The Fermor, later Eversfield Baronetcy, of Welches in the County of Suffolk and of Sevenoak in the County of Kent, was a title in the Baronetage of Great Britain. It was created on 4 May 1725 for Henry Fermor, of Castwisell House, Biddenden. Sir Henry died without a direct heir in 1734. He left funds to endow a local school that still bears his name.

The title was remaindered to Charles Eversfield, of Denne Park, near Horsham, West Sussex. He was succeeded according to the special remainder by the aforementioned Charles Eversfield, the second Baronet. He was the son of Charles Eversfield, Member of Parliament for Horsham. The title became extinct on his death in 1784.

On the landing in Horsham Museum hang works of art from the Museum's extensive painting collection, featuring a large eighteenth-century portrait of Charles Eversfield and his wife of Denne Park House.

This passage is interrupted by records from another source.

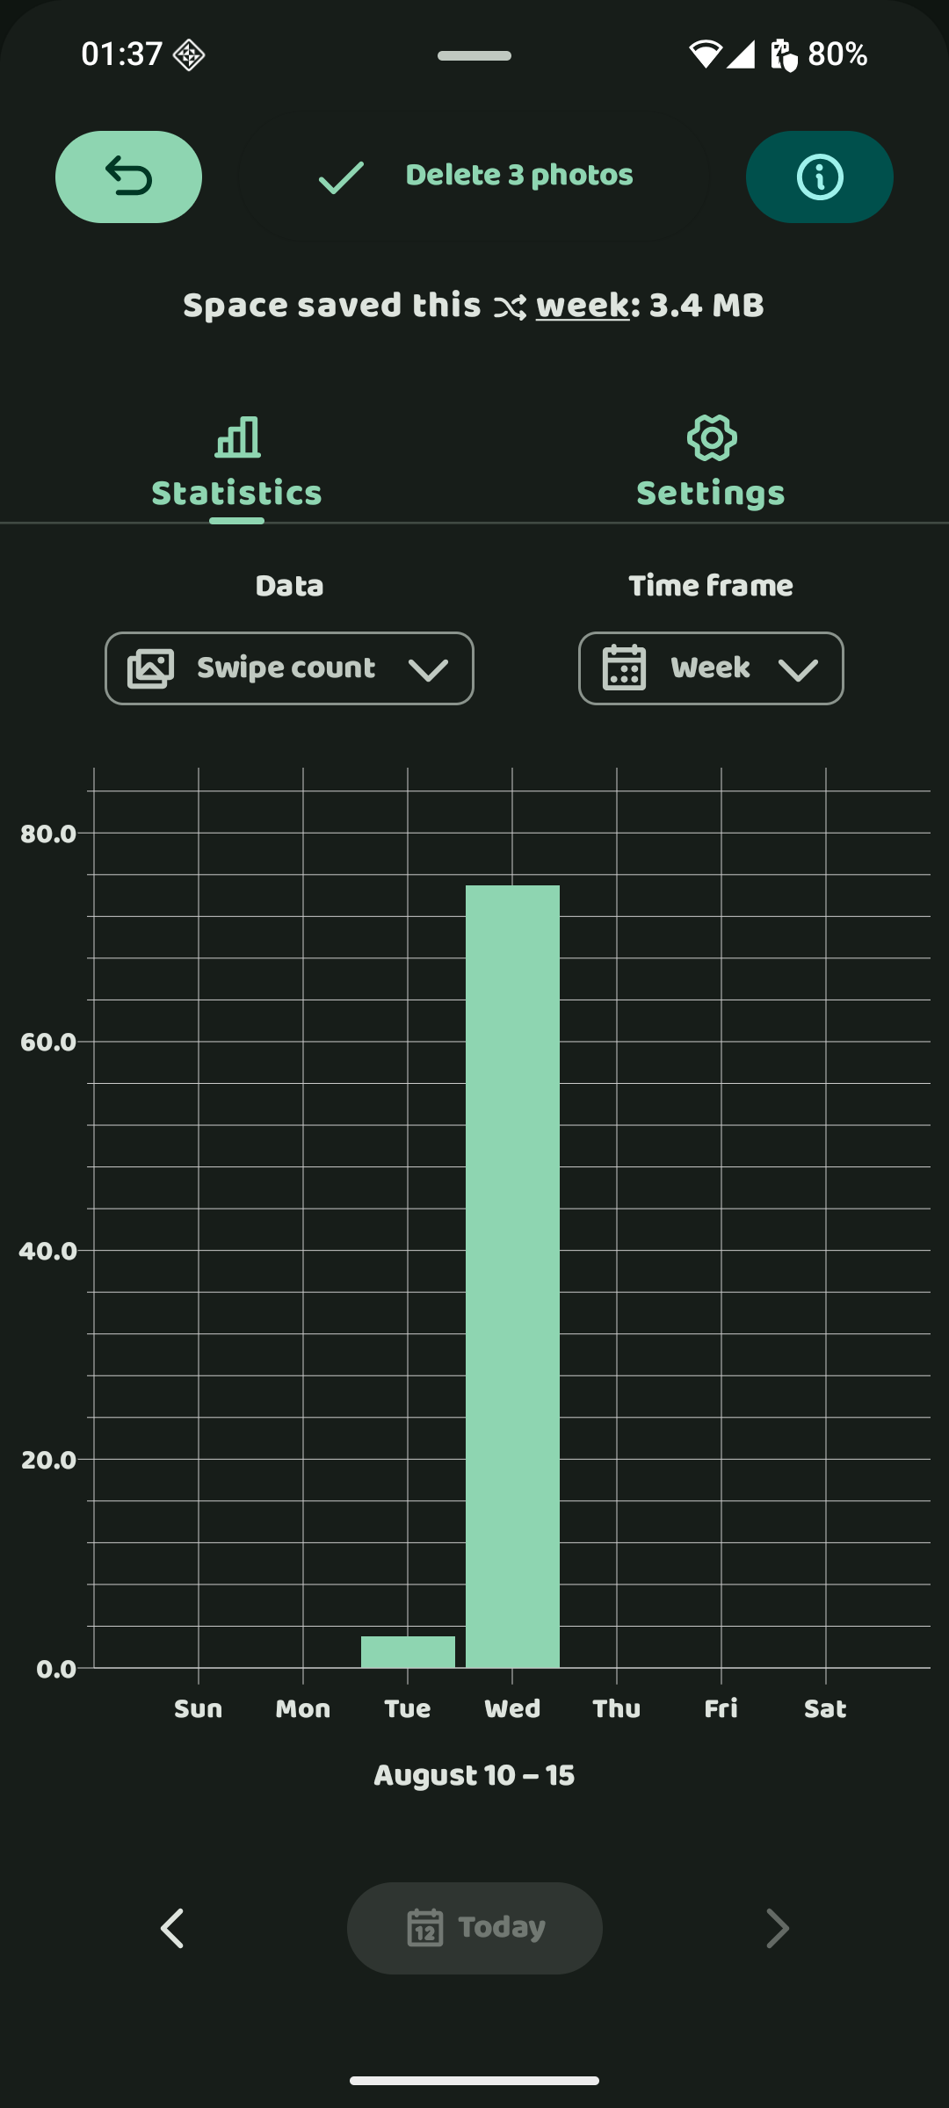Jump to Today in the chart
Screen dimensions: 949x2108
click(475, 1928)
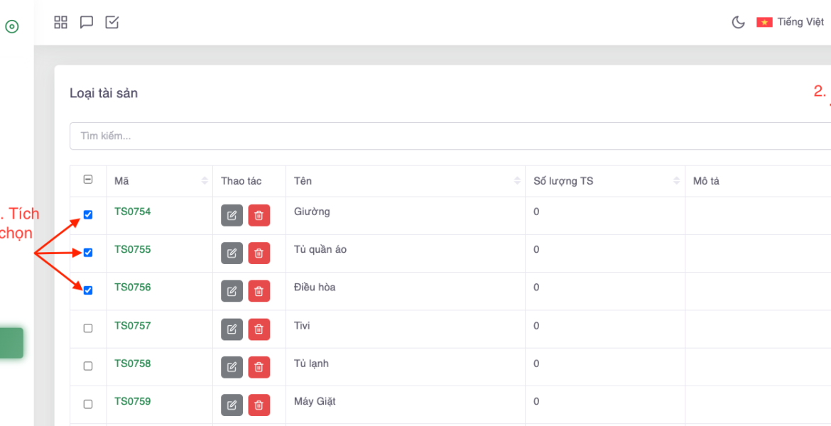Open the tasks checklist icon

tap(112, 22)
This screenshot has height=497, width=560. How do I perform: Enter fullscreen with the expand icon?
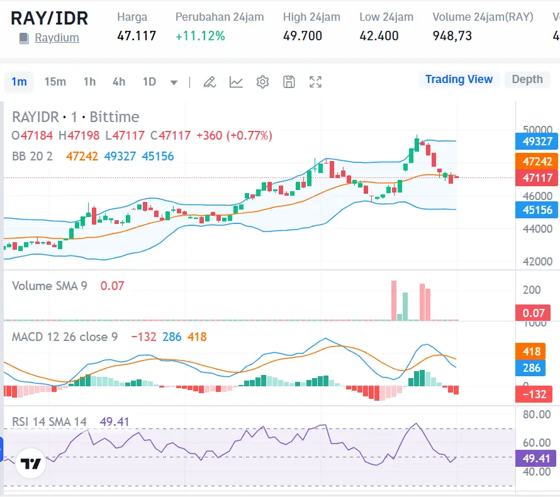[315, 82]
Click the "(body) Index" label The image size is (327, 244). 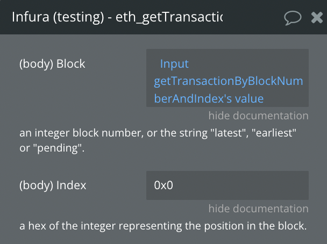[x=53, y=185]
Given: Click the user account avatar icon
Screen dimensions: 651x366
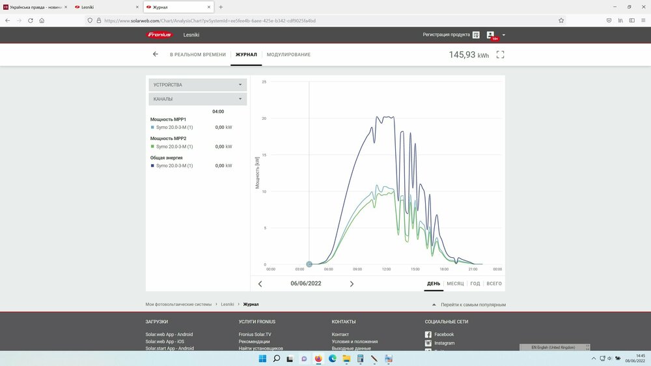Looking at the screenshot, I should [x=491, y=35].
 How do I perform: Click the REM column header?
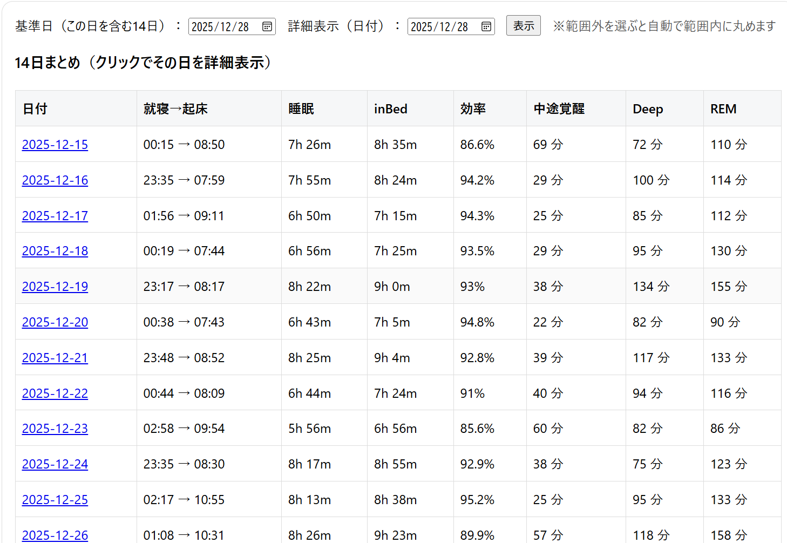(723, 109)
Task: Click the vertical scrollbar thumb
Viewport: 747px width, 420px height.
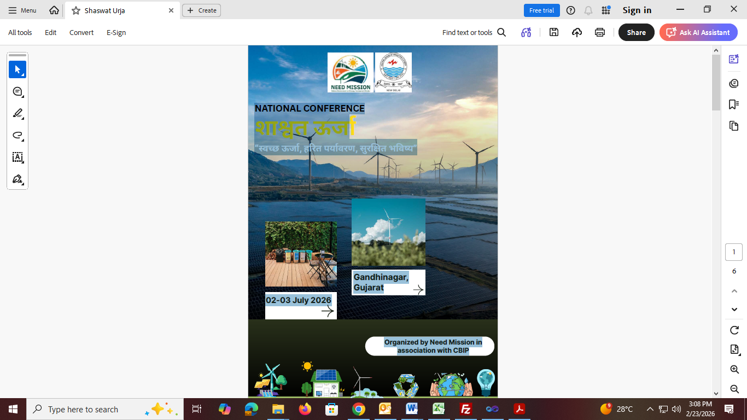Action: (x=716, y=82)
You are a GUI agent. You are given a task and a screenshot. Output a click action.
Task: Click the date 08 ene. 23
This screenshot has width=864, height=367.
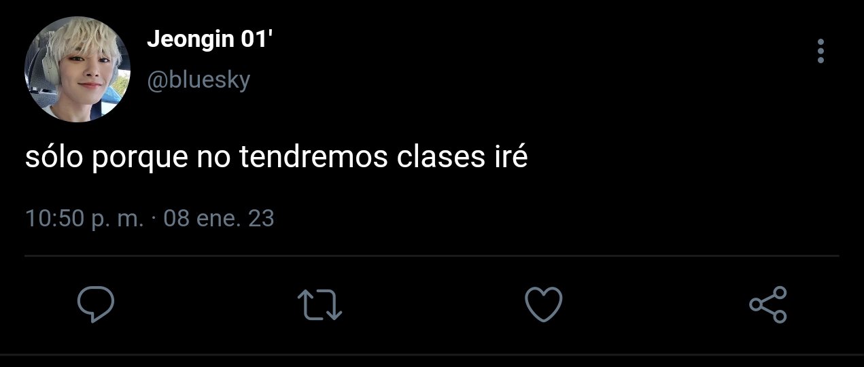pyautogui.click(x=219, y=219)
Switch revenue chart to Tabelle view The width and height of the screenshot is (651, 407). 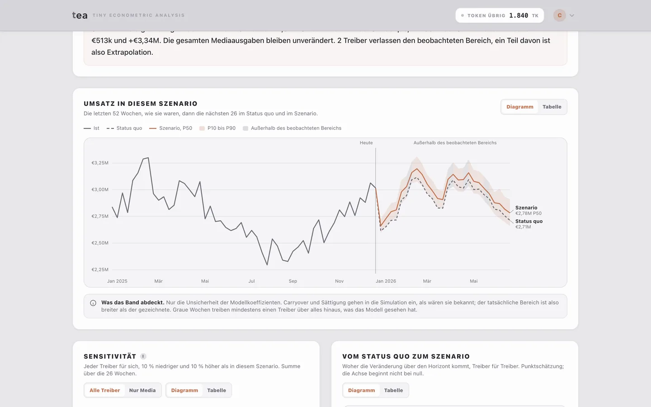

In the painting Eversfield is giving his wife some violets which signifies fidelity, love and honesty. It is likely that the picture was cut down at some time as it was unusual to stop just below the knee. The picture remained at Denne House until the last of the Eversfields died out and the house was sold off for flats just after World War II. The picture was bought following a fund raising campaign in 1948. It may have been painted by more than one person: someone who specialised in clothing, another in drapes, and so on, with perhaps the great court painter Sir Godfrey Kneller painting the heads, for it was the portraits that gave the sitters their identity, everything else is rather formulaic. There is nothing in the background to identify it as Denne House, so the picture was probably painted in a London studio rather than the artist travelling to Horsham.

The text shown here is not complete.